Healthcare Business International

Merger of Brazilian healthcare giants greenlit

Here’s a free sample of a news article first published in January 2022. Members get exclusive news like this together with the opportunity to research more deeply by exploring our Market Report which covers the Hospitals sector in more than forty countries and by reviewing the dedicated profile entries of players such as Hapvida and GNDI.


Two giants of Brazilian healthcare, listed HMOs Hapvida Participacoes e Investimentos SA and Grupo Notre Dame Intermedica Participacoes (GNDI), have received approval to merge from the country’s antitrust authority CADE. The merger will create the country’s biggest provider of health insurance policies, with around a 20% share of the for-profit market by number of users, and a 10% share of revenue.

Shares in both companies rose on Thursday morning last week, after the announcement by Hapvida that the Brazilian authorities had approved the merger with no restrictions. Shares in GNDI leapt 7.6%, to 68.84 reais (€10.89), and in Hapvida they were up by 6.3%, to 12.07 reais (€1.91). But though this is clearly a positive move for both companies, shares in both were down 12% since early December.

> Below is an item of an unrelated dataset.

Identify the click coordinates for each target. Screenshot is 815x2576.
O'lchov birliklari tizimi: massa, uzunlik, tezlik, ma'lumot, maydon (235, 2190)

A source in Brazil tells HBI the new group is likely to be able to make significant savings on medical supplies, equipment capex and general and administrative expenses, and looks set to dominate a fragile market where the public system is continuing to buckle under the additional pressures of COVID, but it will not be all plain sailing.

The source explains: “The stock prices took a hit before the merger, and one explanation is this is due to a new COVID/influenza surge. The approval of the merger was the easy part, now comes the integration and it will not be easy; the assets they own and the regions they operate in are very different. Hapvida are in the north-east of the country and GNDI in the south. In my opinion, the synergies have been overestimated by the market, as usual. Should it try, the new group will not be able to force northeast costs and a lower service standards to other regions of Brazil. And to make matters a bit more complicated, the Hapivida family still controls the company and may see it as a family business, so they may have a way to go on governance as well.

“Hapvida knows how to operate well in the poorer, northeast regions of Brazil, where in my experience the demands for quality service are lower because the only alternative is the public system. But it is already suffering from demands for better services by patients and physicians in some cities, and they will certainly have higher costs in several states even after the pandemics. And if you keep pressuring physician groups too much to cut costs, they can stop working for you.”

The merger between the rival insurers/hospital operators will see GNDI shares incorporated into Hapvida’s shares. Intermedica shareholders will receive up to R$4bn ($720m) in and the balance in shares. Hapvida shareholders will hold a 53.6% equity stake in the new business, and GNDI shareholders will hold a 46.4% stake. The combined company will have over eight million clients and own 70 hospitals across the country.

The source predicts: “You can’t overestimate the impact of this merger on Brazilian healthcare. This will have a country-wide impact. It’s going to be hard for anyone to compete with this centralised HMO. All the ‘big’ players other than these two, they all have a 10bn reais (€1.58bn) valuation, and have suddenly become a lot smaller compared to this giant, which is ten times bigger. They risk becoming M&A targets themselves.”

While in other countries the sheer scale of the combined group might have called its approval into question, HBI understands that the public system in Brazil is under so much pressure that any large business available to help relieve the burden – even a potentially monopolistic one – is not going to be scrutinised or criticised too heavily.